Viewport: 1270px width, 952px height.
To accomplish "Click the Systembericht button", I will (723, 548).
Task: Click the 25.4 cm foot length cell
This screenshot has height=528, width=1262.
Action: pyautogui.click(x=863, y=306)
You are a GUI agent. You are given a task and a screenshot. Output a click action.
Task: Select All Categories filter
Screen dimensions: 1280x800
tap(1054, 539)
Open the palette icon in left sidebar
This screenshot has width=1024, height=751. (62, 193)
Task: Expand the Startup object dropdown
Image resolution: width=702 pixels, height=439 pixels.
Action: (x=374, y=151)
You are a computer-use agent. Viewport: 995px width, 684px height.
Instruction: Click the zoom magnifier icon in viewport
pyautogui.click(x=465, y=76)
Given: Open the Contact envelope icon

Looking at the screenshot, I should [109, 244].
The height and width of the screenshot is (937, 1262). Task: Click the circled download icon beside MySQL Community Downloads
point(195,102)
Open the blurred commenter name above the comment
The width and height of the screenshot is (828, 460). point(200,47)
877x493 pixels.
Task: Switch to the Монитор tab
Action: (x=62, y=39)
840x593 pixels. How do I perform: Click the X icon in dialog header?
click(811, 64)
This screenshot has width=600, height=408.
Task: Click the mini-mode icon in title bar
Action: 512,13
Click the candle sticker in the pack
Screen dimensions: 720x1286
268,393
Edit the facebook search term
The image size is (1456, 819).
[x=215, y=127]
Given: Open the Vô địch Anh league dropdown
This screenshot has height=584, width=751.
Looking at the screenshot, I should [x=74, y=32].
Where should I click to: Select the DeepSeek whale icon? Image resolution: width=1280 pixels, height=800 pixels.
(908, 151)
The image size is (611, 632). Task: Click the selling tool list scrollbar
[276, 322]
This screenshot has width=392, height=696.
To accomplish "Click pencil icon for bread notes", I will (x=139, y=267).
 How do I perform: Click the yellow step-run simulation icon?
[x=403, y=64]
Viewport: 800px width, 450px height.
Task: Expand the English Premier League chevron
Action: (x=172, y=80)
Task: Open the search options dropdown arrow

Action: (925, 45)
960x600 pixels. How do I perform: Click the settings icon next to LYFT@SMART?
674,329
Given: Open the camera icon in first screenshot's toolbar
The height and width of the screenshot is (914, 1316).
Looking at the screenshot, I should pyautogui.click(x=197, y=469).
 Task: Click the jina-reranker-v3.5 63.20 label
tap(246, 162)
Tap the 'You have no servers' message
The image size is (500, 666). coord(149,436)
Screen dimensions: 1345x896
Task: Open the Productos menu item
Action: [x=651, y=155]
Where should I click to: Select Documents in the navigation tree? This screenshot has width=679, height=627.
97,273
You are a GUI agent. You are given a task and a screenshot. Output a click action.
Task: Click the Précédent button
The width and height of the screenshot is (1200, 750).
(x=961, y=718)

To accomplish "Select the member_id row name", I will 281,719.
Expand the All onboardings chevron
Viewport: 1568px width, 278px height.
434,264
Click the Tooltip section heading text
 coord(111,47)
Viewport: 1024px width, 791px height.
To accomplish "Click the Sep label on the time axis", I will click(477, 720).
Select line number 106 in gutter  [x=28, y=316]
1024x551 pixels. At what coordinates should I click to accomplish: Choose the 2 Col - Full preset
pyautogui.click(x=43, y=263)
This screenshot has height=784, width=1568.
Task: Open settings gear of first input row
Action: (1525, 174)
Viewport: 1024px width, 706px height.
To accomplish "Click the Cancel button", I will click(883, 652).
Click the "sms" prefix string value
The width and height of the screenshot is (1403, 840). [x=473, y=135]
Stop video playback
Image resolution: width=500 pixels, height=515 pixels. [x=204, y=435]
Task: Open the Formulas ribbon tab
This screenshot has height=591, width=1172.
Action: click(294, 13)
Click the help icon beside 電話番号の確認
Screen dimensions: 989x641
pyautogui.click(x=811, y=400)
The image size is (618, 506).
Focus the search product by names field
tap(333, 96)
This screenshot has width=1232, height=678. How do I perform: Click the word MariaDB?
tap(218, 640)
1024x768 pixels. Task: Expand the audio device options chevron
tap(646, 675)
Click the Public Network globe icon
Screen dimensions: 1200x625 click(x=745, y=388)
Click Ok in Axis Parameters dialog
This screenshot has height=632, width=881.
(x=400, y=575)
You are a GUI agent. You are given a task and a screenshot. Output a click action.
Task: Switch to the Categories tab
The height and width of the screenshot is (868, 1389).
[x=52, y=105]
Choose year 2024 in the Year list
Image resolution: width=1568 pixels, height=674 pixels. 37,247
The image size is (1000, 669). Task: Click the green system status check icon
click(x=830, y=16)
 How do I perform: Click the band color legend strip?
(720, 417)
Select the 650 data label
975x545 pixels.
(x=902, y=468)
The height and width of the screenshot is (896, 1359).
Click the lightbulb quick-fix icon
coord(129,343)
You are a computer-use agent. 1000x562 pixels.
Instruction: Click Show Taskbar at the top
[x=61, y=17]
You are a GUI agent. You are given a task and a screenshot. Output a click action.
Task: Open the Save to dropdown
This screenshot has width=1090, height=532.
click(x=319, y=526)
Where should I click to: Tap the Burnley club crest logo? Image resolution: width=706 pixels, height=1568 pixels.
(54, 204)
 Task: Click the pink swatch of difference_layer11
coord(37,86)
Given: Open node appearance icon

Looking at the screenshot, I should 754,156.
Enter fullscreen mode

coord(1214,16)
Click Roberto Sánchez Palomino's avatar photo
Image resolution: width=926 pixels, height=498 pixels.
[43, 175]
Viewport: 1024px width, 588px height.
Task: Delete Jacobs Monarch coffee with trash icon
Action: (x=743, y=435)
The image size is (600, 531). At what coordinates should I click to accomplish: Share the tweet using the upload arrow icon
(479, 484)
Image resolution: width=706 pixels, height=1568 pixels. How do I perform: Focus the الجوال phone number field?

:::

## EXERCISE
Without changing a word, print all of the entries above.

## TASK OUTPUT
Viewport: 1270px width, 952px height.
To accomplish "Click the Systembericht button", I will (723, 548).
Task: Click the 25.4 cm foot length cell
This screenshot has height=528, width=1262.
Action: pyautogui.click(x=863, y=306)
You are a GUI agent. You are given a task and a screenshot. Output a click action.
Task: Select All Categories filter
Screen dimensions: 1280x800
tap(1054, 539)
Open the palette icon in left sidebar
This screenshot has width=1024, height=751. (62, 193)
Task: Expand the Startup object dropdown
Image resolution: width=702 pixels, height=439 pixels.
Action: (x=374, y=151)
You are a computer-use agent. Viewport: 995px width, 684px height.
Instruction: Click the zoom magnifier icon in viewport
pyautogui.click(x=465, y=76)
Given: Open the Contact envelope icon

Looking at the screenshot, I should [109, 244].
The height and width of the screenshot is (937, 1262). Task: Click the circled download icon beside MySQL Community Downloads
point(195,102)
Open the blurred commenter name above the comment
The width and height of the screenshot is (828, 460). point(200,47)
877x493 pixels.
Task: Switch to the Монитор tab
Action: (x=62, y=39)
840x593 pixels. How do I perform: Click the X icon in dialog header?
click(811, 64)
This screenshot has width=600, height=408.
Task: Click the mini-mode icon in title bar
Action: 512,13
Click the candle sticker in the pack
Screen dimensions: 720x1286
268,393
Edit the facebook search term
The image size is (1456, 819).
[x=215, y=127]
Given: Open the Vô địch Anh league dropdown
This screenshot has height=584, width=751.
Looking at the screenshot, I should [x=74, y=32].
Where should I click to: Select the DeepSeek whale icon? Image resolution: width=1280 pixels, height=800 pixels.
(908, 151)
The image size is (611, 632). Task: Click the selling tool list scrollbar
[276, 322]
This screenshot has width=392, height=696.
To accomplish "Click pencil icon for bread notes", I will (x=139, y=267).
 How do I perform: Click the yellow step-run simulation icon?
[x=403, y=64]
Viewport: 800px width, 450px height.
Task: Expand the English Premier League chevron
Action: (x=172, y=80)
Task: Open the search options dropdown arrow

Action: (925, 45)
960x600 pixels. How do I perform: Click the settings icon next to LYFT@SMART?
674,329
Given: Open the camera icon in first screenshot's toolbar
The height and width of the screenshot is (914, 1316).
Looking at the screenshot, I should pyautogui.click(x=197, y=469).
 Task: Click the jina-reranker-v3.5 63.20 label
tap(246, 162)
Tap the 'You have no servers' message
The image size is (500, 666). coord(149,436)
Screen dimensions: 1345x896
Task: Open the Productos menu item
Action: [x=651, y=155]
Where should I click to: Select Documents in the navigation tree? This screenshot has width=679, height=627.
97,273
You are a GUI agent. You are given a task and a screenshot. Output a click action.
Task: Click the Précédent button
The width and height of the screenshot is (1200, 750).
(x=961, y=718)

To accomplish "Select the member_id row name", I will 281,719.
Expand the All onboardings chevron
Viewport: 1568px width, 278px height.
434,264
Click the Tooltip section heading text
 coord(111,47)
Viewport: 1024px width, 791px height.
To accomplish "Click the Sep label on the time axis", I will click(477, 720).
Select line number 106 in gutter  [x=28, y=316]
1024x551 pixels. At what coordinates should I click to accomplish: Choose the 2 Col - Full preset
pyautogui.click(x=43, y=263)
This screenshot has height=784, width=1568.
Task: Open settings gear of first input row
Action: (1525, 174)
Viewport: 1024px width, 706px height.
To accomplish "Click the Cancel button", I will click(883, 652).
Click the "sms" prefix string value
The width and height of the screenshot is (1403, 840). [x=473, y=135]
Stop video playback
Image resolution: width=500 pixels, height=515 pixels. [x=204, y=435]
Task: Open the Formulas ribbon tab
This screenshot has height=591, width=1172.
Action: click(294, 13)
Click the help icon beside 電話番号の確認
Screen dimensions: 989x641
pyautogui.click(x=811, y=400)
The image size is (618, 506).
Focus the search product by names field
tap(333, 96)
This screenshot has width=1232, height=678. How do I perform: Click the word MariaDB?
tap(218, 640)
1024x768 pixels. Task: Expand the audio device options chevron
tap(646, 675)
Click the Public Network globe icon
Screen dimensions: 1200x625 click(x=745, y=388)
Click Ok in Axis Parameters dialog
This screenshot has height=632, width=881.
(x=400, y=575)
You are a GUI agent. You are given a task and a screenshot. Output a click action.
Task: Switch to the Categories tab
The height and width of the screenshot is (868, 1389).
[x=52, y=105]
Choose year 2024 in the Year list
Image resolution: width=1568 pixels, height=674 pixels. 37,247
The image size is (1000, 669). Task: Click the green system status check icon
click(x=830, y=16)
 How do I perform: Click the band color legend strip?
(720, 417)
Select the 650 data label
975x545 pixels.
(x=902, y=468)
The height and width of the screenshot is (896, 1359).
Click the lightbulb quick-fix icon
coord(129,343)
You are a computer-use agent. 1000x562 pixels.
Instruction: Click Show Taskbar at the top
[x=61, y=17]
You are a GUI agent. You are given a task and a screenshot. Output a click action.
Task: Open the Save to dropdown
This screenshot has width=1090, height=532.
click(x=319, y=526)
Where should I click to: Tap the Burnley club crest logo? Image resolution: width=706 pixels, height=1568 pixels.
(54, 204)
 Task: Click the pink swatch of difference_layer11
coord(37,86)
Given: Open node appearance icon

Looking at the screenshot, I should 754,156.
Enter fullscreen mode

coord(1214,16)
Click Roberto Sánchez Palomino's avatar photo
Image resolution: width=926 pixels, height=498 pixels.
[43, 175]
Viewport: 1024px width, 588px height.
Task: Delete Jacobs Monarch coffee with trash icon
Action: (x=743, y=435)
The image size is (600, 531). At what coordinates should I click to accomplish: Share the tweet using the upload arrow icon
(479, 484)
Image resolution: width=706 pixels, height=1568 pixels. How do I perform: Focus the الجوال phone number field?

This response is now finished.